Stored data entries
++++++++++

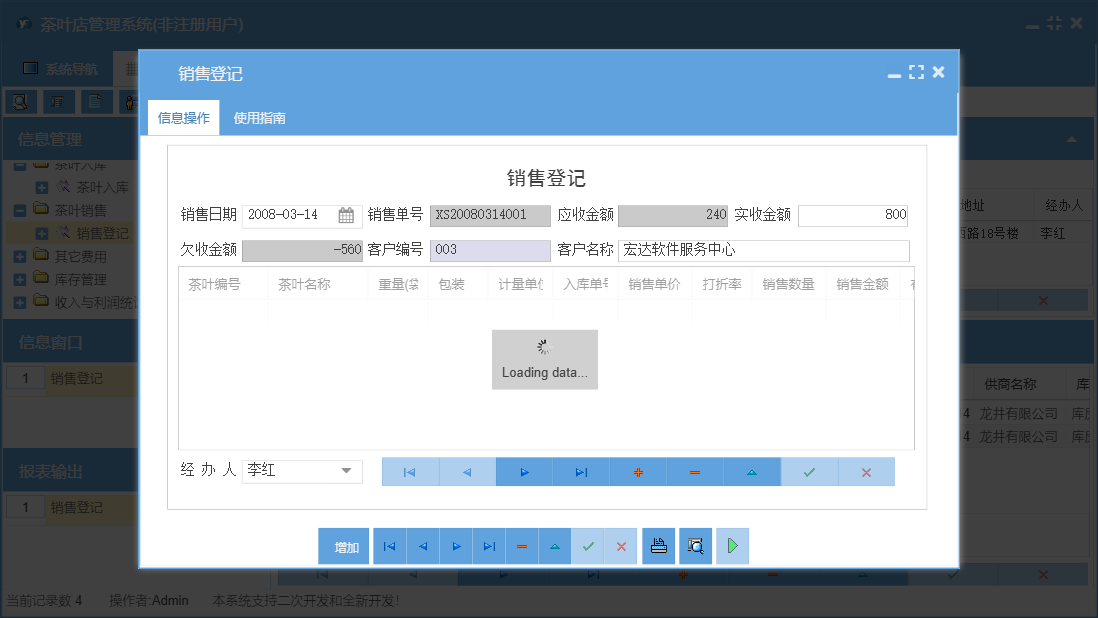Click the green run arrow icon

(732, 546)
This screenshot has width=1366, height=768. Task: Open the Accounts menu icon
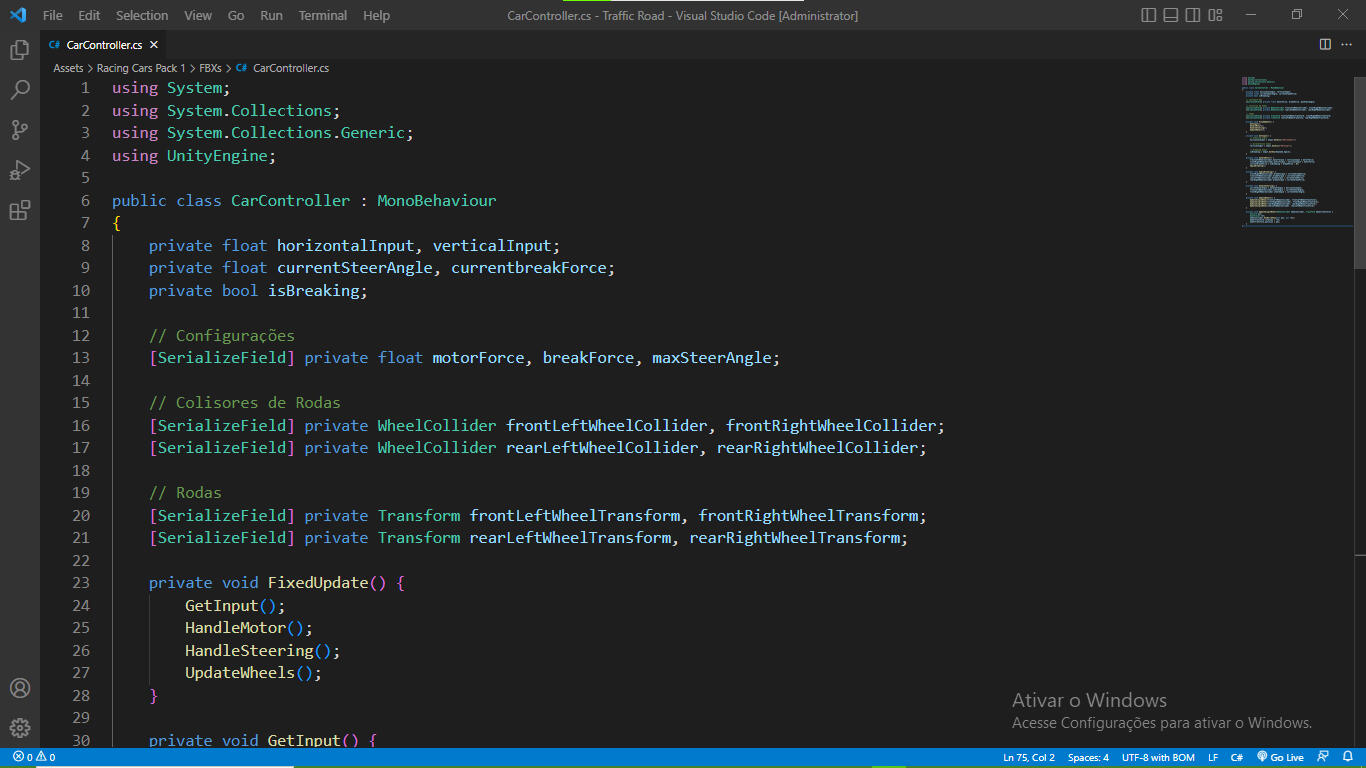[20, 688]
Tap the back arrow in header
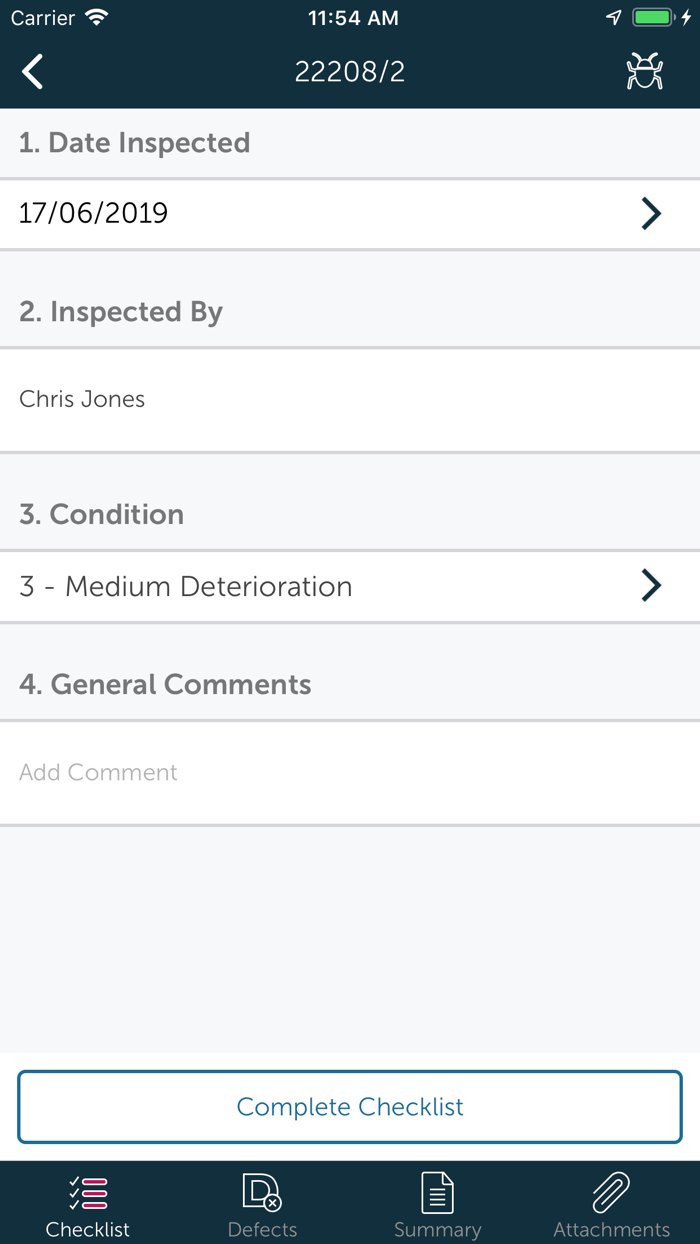The image size is (700, 1244). click(x=33, y=72)
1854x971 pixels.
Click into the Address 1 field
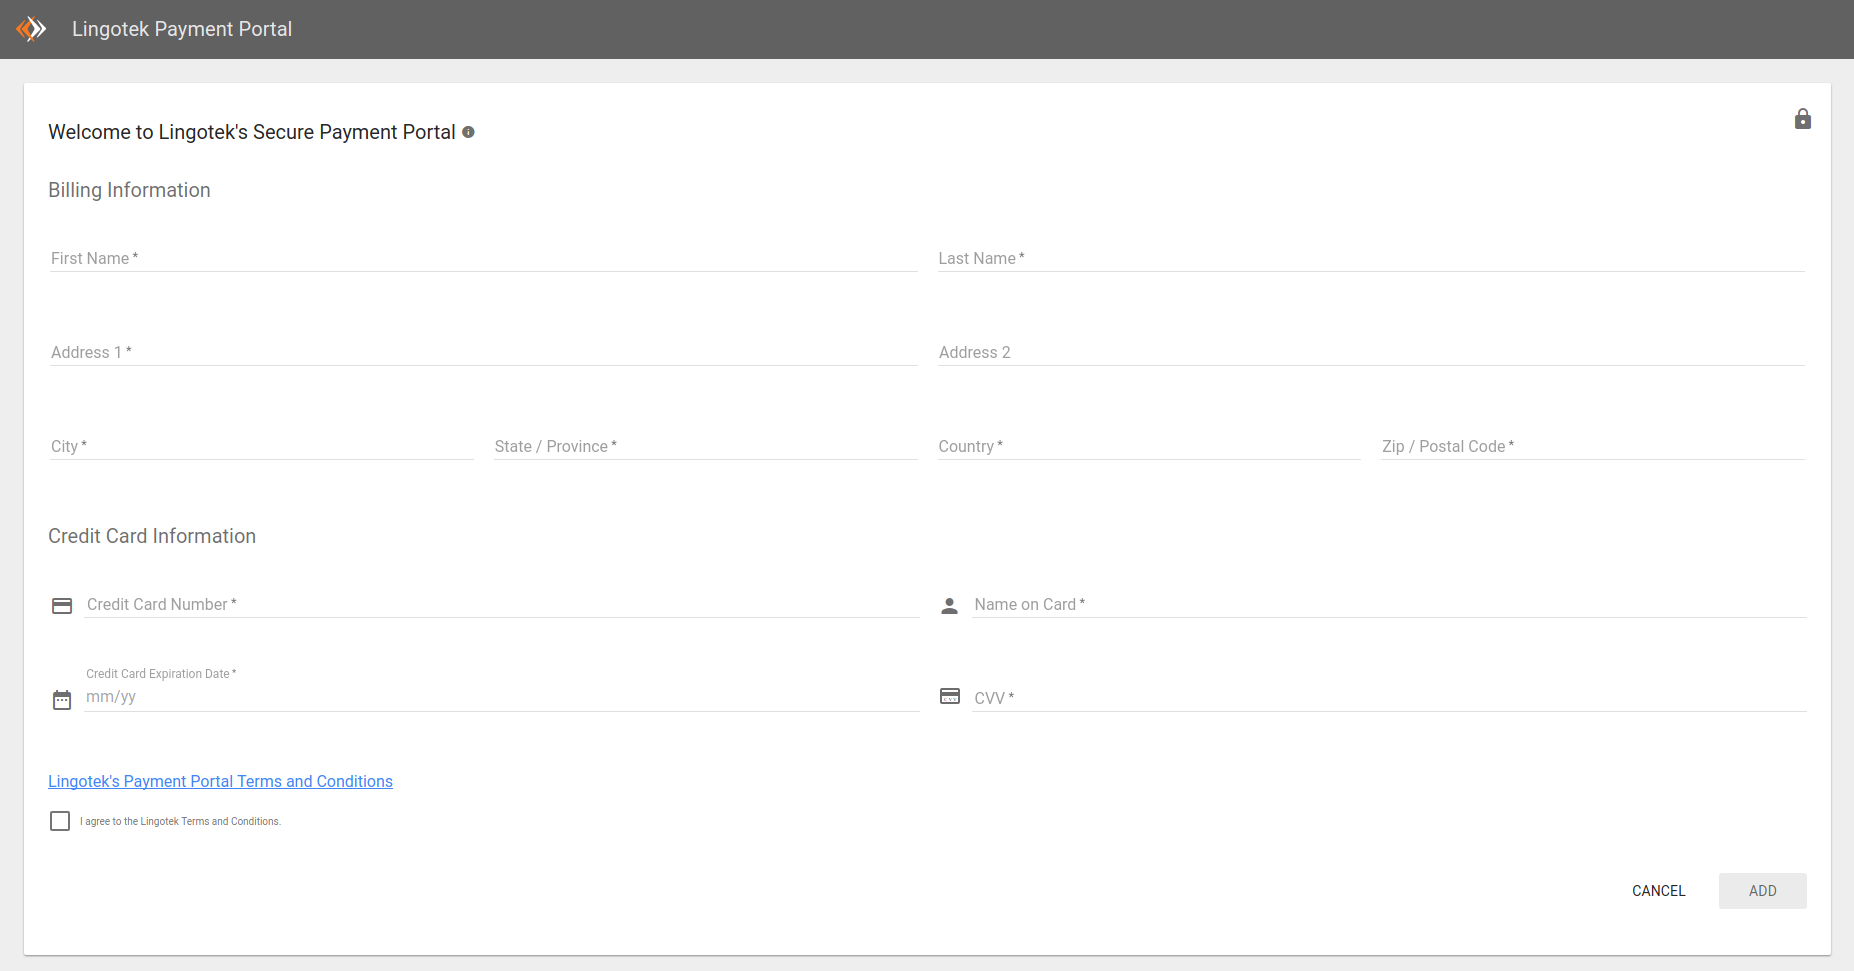(x=483, y=352)
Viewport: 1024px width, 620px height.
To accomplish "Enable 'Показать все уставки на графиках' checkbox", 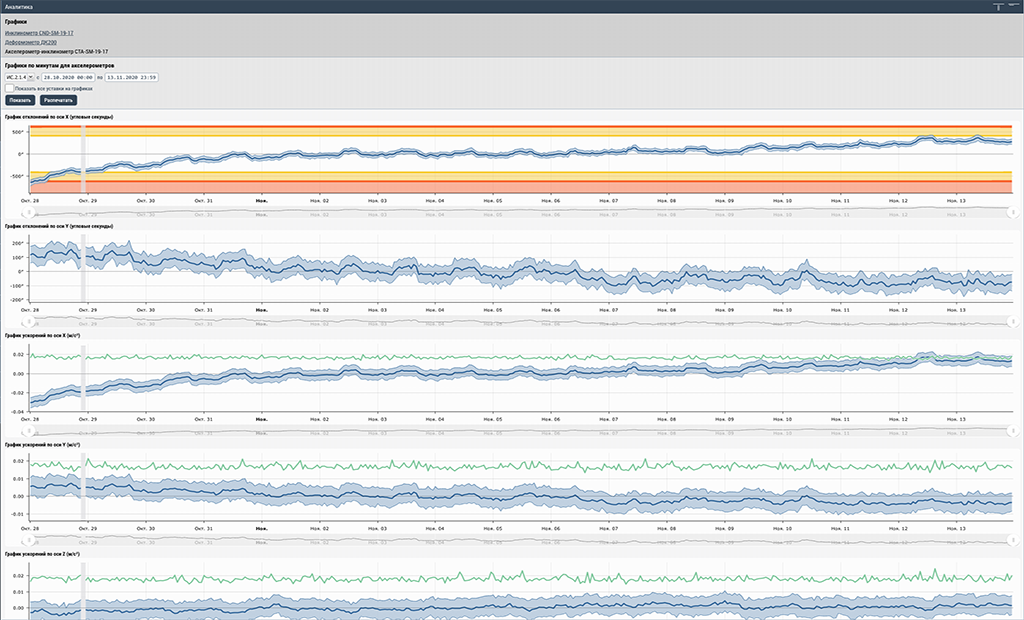I will point(9,88).
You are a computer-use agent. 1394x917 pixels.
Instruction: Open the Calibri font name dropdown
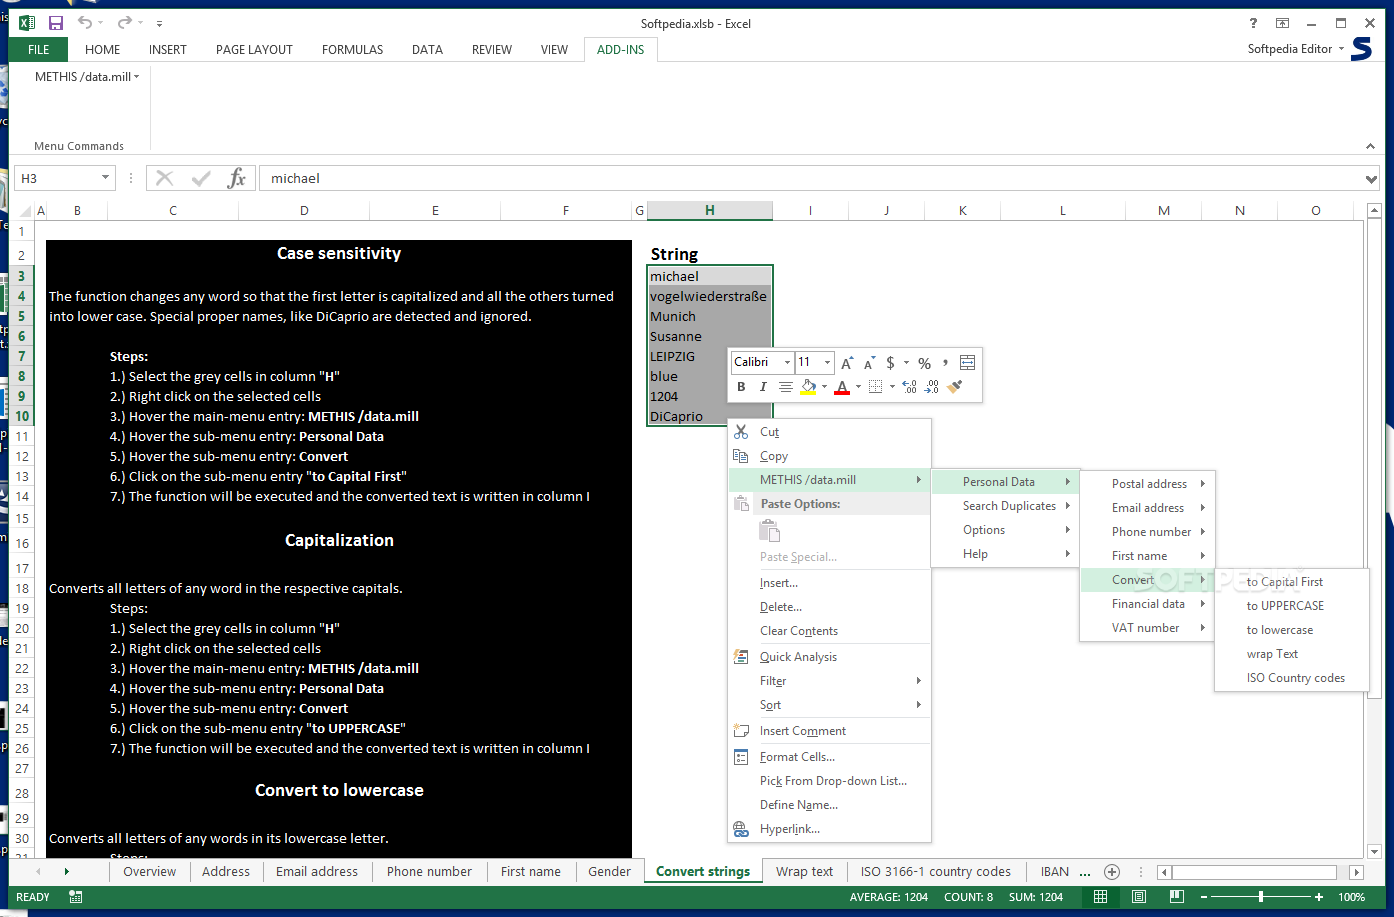pyautogui.click(x=787, y=363)
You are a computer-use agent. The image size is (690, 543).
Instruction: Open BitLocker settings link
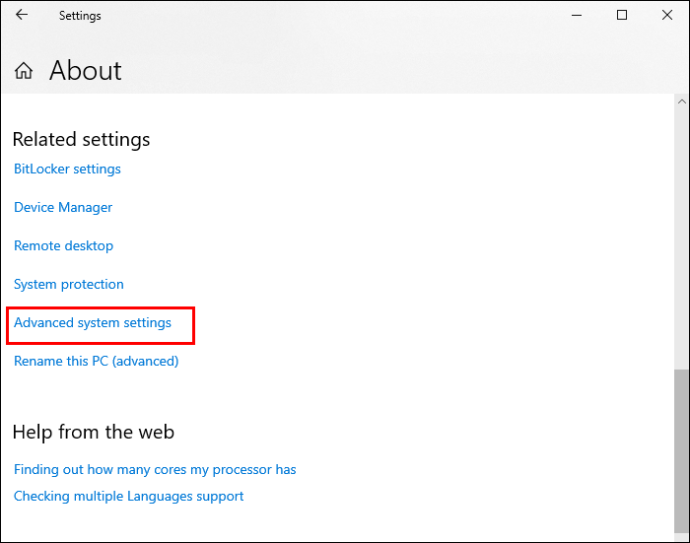coord(67,169)
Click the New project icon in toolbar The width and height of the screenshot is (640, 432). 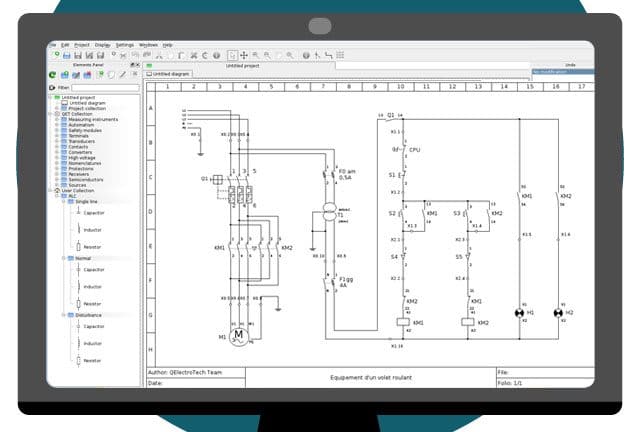[x=54, y=55]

++++++++++

About this exercise: The expected output is every line of the records in which the string "agent" appears.

Result below:
You are a computer-use agent. 1394x917 pixels.
You are a computer-use agent. The image size is (690, 543).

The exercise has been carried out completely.